He’s firmly back in the saddle with Spock by his side, which, as Spock had pointed out, is where he had always belonged. With Shatner and Nimoy at the helm, there’s a coherence and thematic richness that eludes the simplicity of George Lucas’ Star Wars movies.

Leonard Nimoy as Spock in Star Trek II

The reputation of the Star Wars movies has, nostalgic tingles aside, been inflated by the influence of The Empire Strikes Back. It’s the perfect middle installment, and one which makes the two movies either side of it appear all the more bullet proof. In the Star Trek trilogy, the inverse is true.

The Search for Spock is undoubtedly the weakest of the three. It’s brimming with brilliant set-pieces (Kirk’s theft of the USS Enterprise, its later destruction, and his fiery battle with Kruge) but it lacks the sharpness of The Wrath of Khan and The Voyage Home. Still, it remains a more successful film than Return of the Jedi, which lacks the bravery to kill Han Solo, and meanders drably toward its ending.

Harrison Ford as Han Solo in ROTJ

But, The Wrath of Khan and The Voyage Home are every bit as good as A New Hope, and Empire. James Horner’s score can come toe-to-toe with John Williams’, and the visual delights to be found in Lucas’ trilogy (Empire especially, which contains a handful of the most lasting images put to film) meet their match in the Battle of the Mutara Nebula.

Star Wars’ original trilogy was a phenomenon. The Star Trek trilogy, though, was only a moderate financial success. Perhaps this, and Star Wars’ broader cultural impact (which admittedly exceeds Star Trek’s, at least in cinematic terms) explains why the Star Trek trilogy is not only unrecognized, but underrated, and underappreciated.
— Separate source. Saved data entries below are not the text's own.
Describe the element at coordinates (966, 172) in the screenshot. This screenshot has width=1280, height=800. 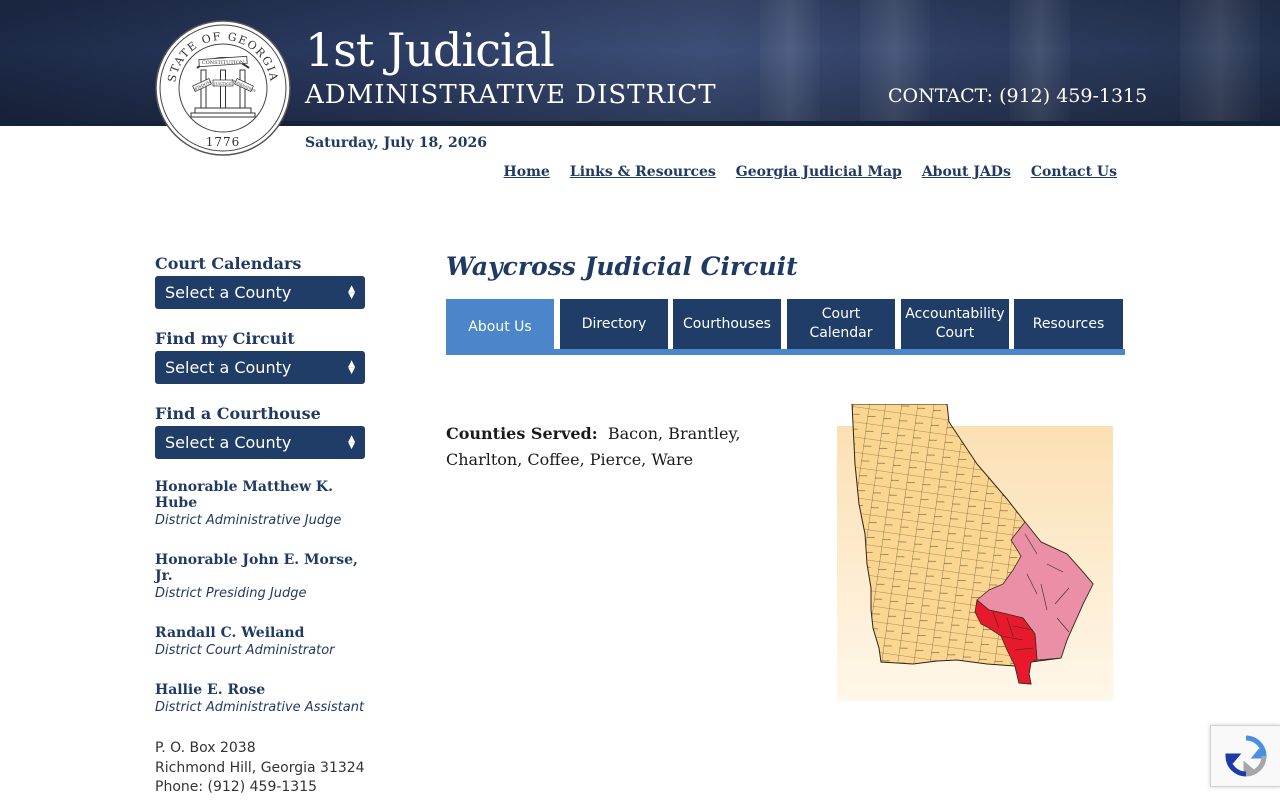
I see `nav-about-jads-link: About JADs` at that location.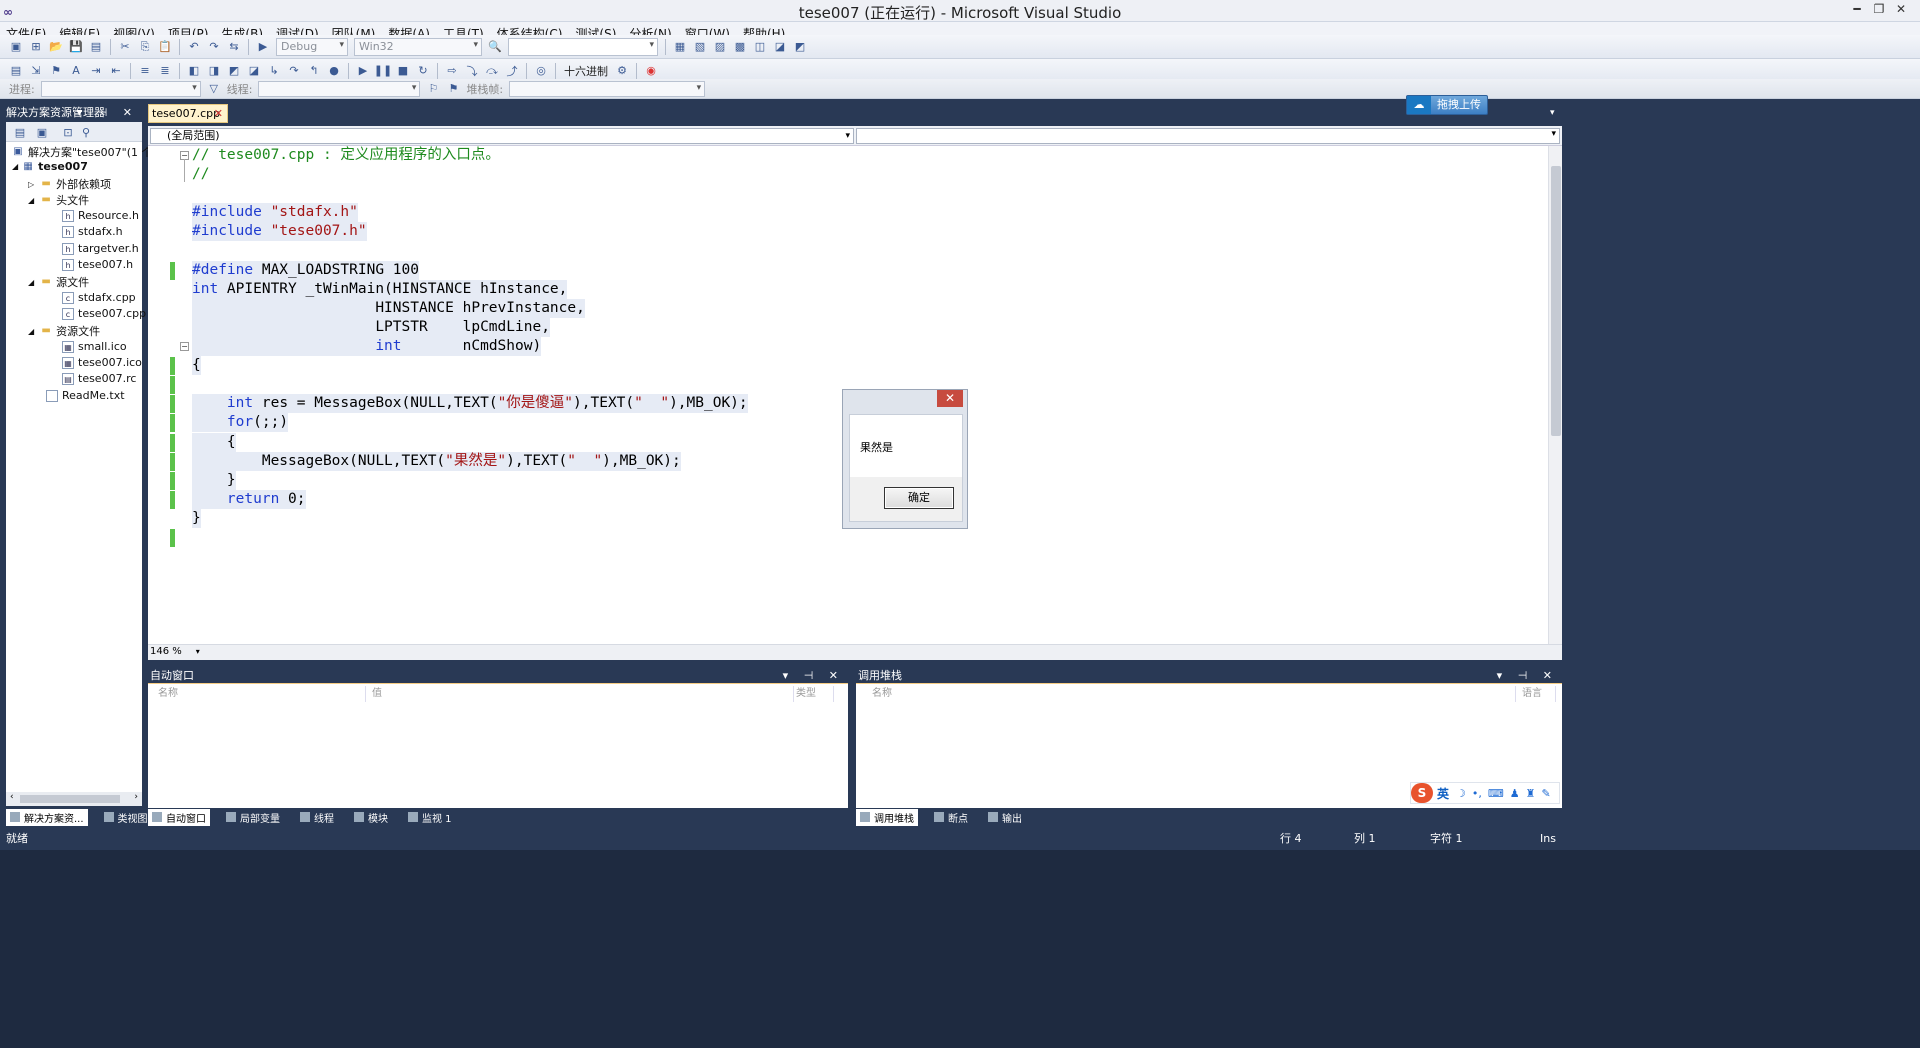 The image size is (1920, 1048). What do you see at coordinates (249, 499) in the screenshot?
I see `code-line: return 0;` at bounding box center [249, 499]. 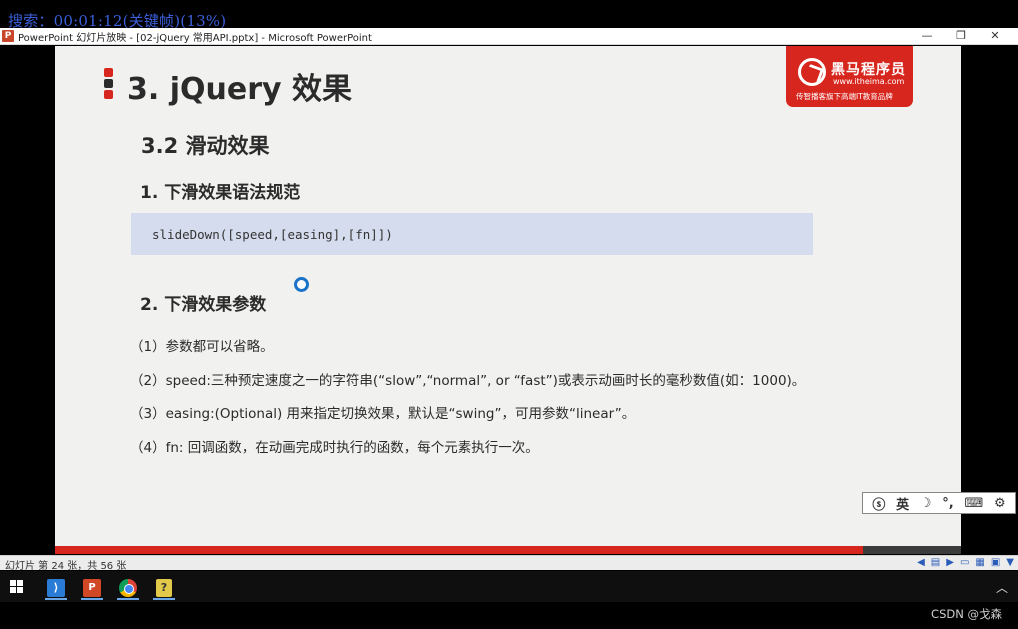 I want to click on tray-expand-icon: ︿, so click(x=1002, y=588).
Lucas’ Star Wars trilogy is still a titanic achievement. Empire, especially, is superlative by any metric. The simple truth, though, is that if you’re looking for the best science fiction movie trilogy of all time (with thrilling space combat, astonishing visuals, and unparalleled thematic depth), logic can only lead you to one conclusion. Let’s just not mention the TNG movies.